Необходимо отметить, что применение пероральных лекарственных форм цианокобаламина дает возможность пациентам самостоятельно принимать препарат, уменьшая количество нежелательных постинъекционных эффектов, в том числе кровоизлияний у больных, получающих антиагреганты или антикоагулянты, а также инфекционных осложнений. При этом отсутствует необходимость поиска медицинской сестры или посещения лечебного учреждения для осуществления внутримышечных инъекций [65], что снижает временные и материальные затраты.
Заключение
Диагностика дефицита витамина B12 представляет собой сложный многогранный процесс, учитывающий наличие факторов риска и клинических проявлений дефицита, а также изменений лабораторных показателей, определение которых имеет ряд ограничений и трудностей как в реализации, так и в интерпретации.
Проявления, в частности такие как утомляемость, сниженная концентрация внимания, снижение памяти, онемение конечностей, являются первыми признаками дефицита витамина B12, особенно у пациентов из групп риска (прием ряда лекарственных препаратов, вегетарианцы, пациенты после бариатрических операций, пациенты с заболеваниями желудочно-кишечного тракта и др.). Пациентам с такими жалобами и относящимся к группам риска купировать дефицит витамина B12 необходимо на ранних этапах, поскольку далее заболевание может привести к тяжелым последствиям, вплоть до необратимых изменений, например к фуникулярному миелозу.
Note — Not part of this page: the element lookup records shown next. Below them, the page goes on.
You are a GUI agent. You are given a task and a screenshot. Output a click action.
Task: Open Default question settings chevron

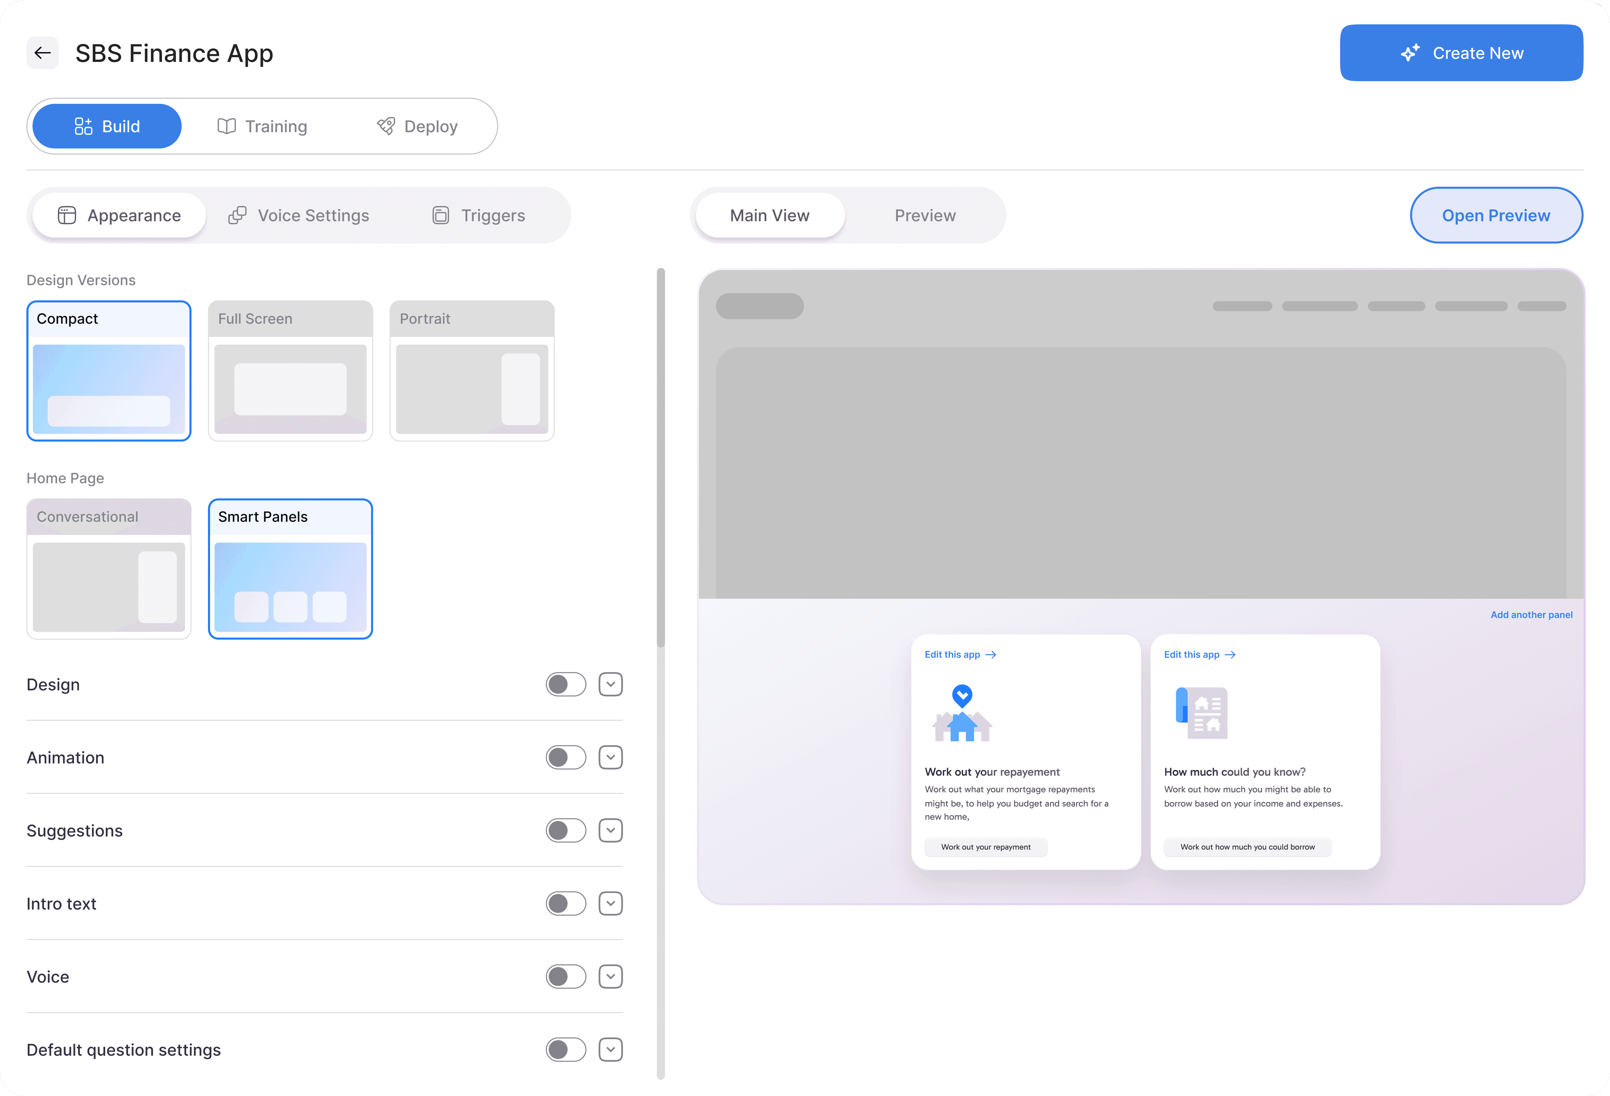point(610,1050)
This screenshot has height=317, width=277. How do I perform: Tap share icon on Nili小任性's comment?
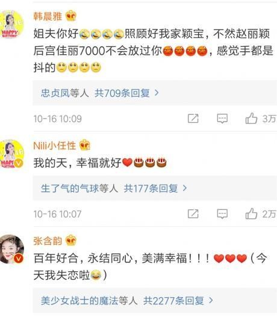click(193, 214)
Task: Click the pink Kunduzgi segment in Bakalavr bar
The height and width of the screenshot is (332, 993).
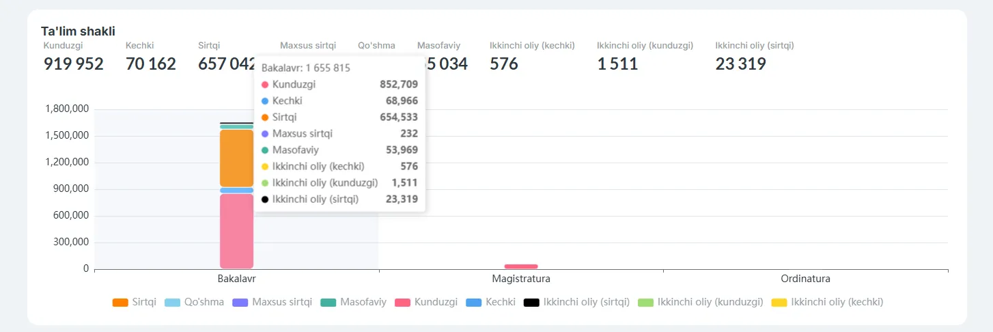Action: (x=236, y=231)
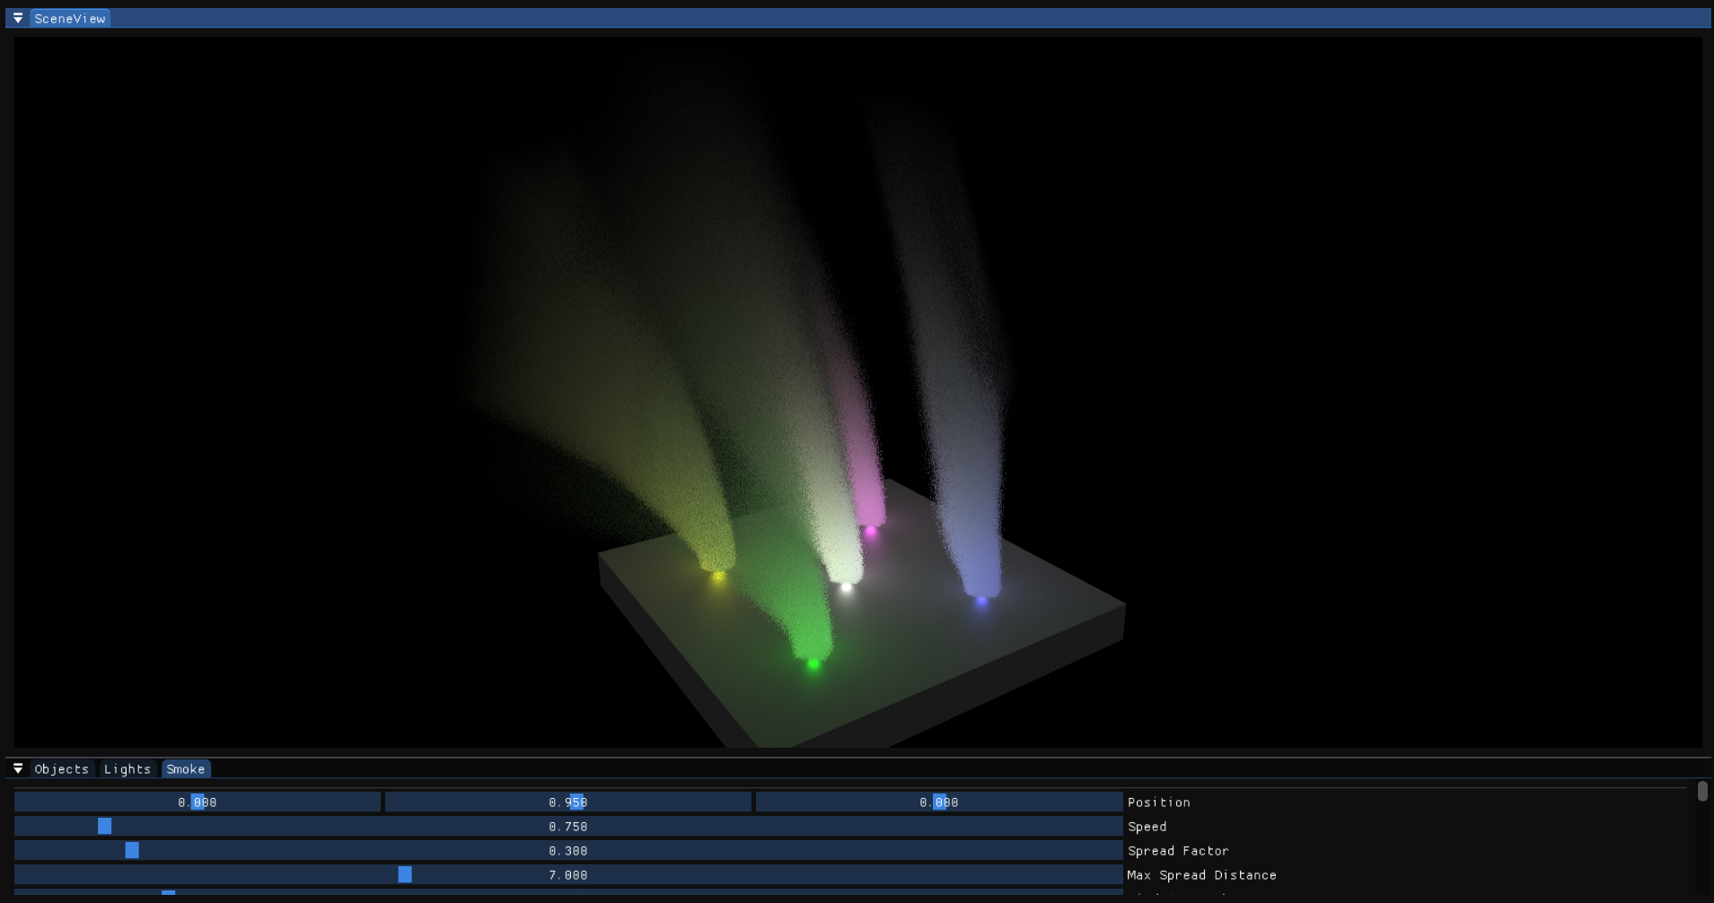Collapse the SceneView window with triangle icon

[18, 18]
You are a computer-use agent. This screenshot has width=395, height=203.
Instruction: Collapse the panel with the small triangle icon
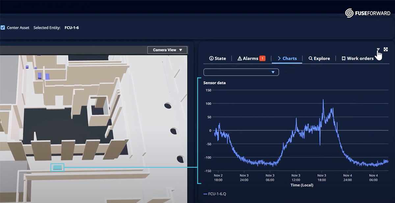[x=378, y=50]
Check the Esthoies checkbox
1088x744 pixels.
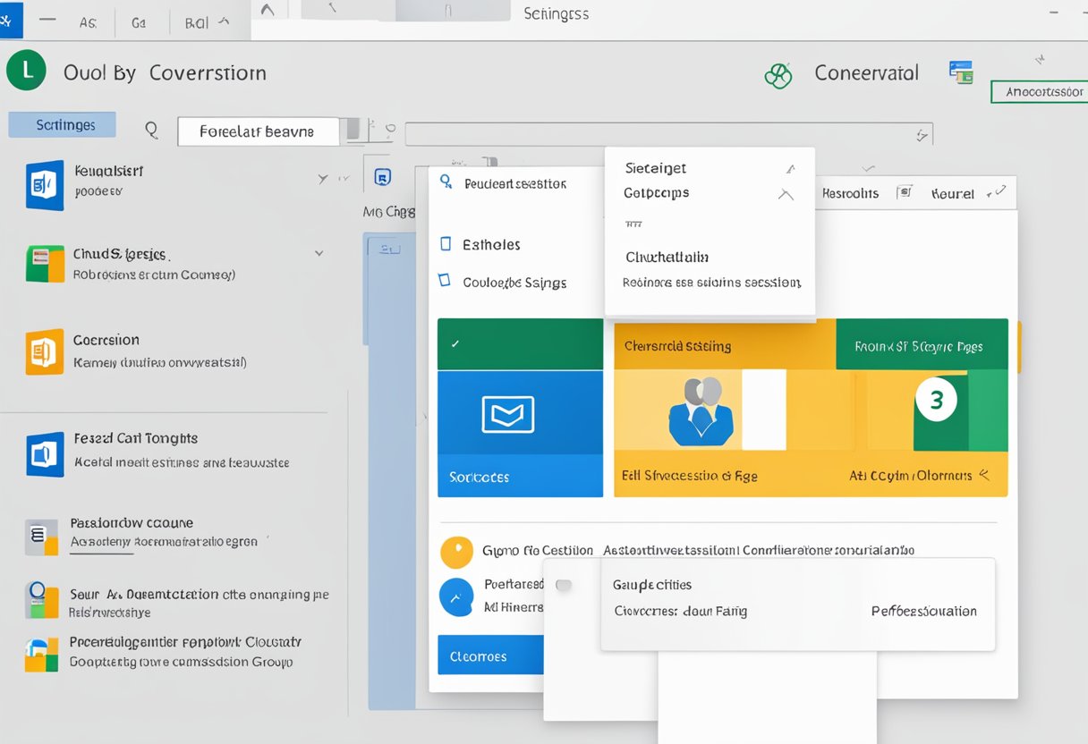point(446,243)
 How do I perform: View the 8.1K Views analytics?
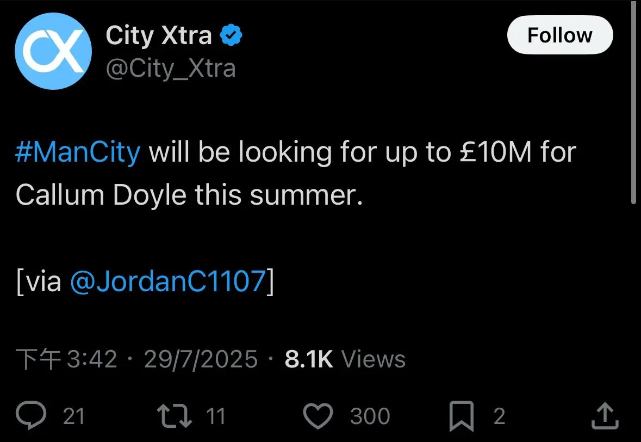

С учетом сказанного можно считать целесообразным начинать лечение пациентов с факторами риска дефицита B12, основываясь на симптомах. «Золотым стандартом» лечения B12-дефицитных состояний является заместительная терапия витамином B12, при этом в большинстве клинических случаев, за исключением тяжелой B12 дефицитной анемии, существенным преимуществом обладает пероральный прием витамина B12.
Авторы заявляют об отсутствии конфликта интересов.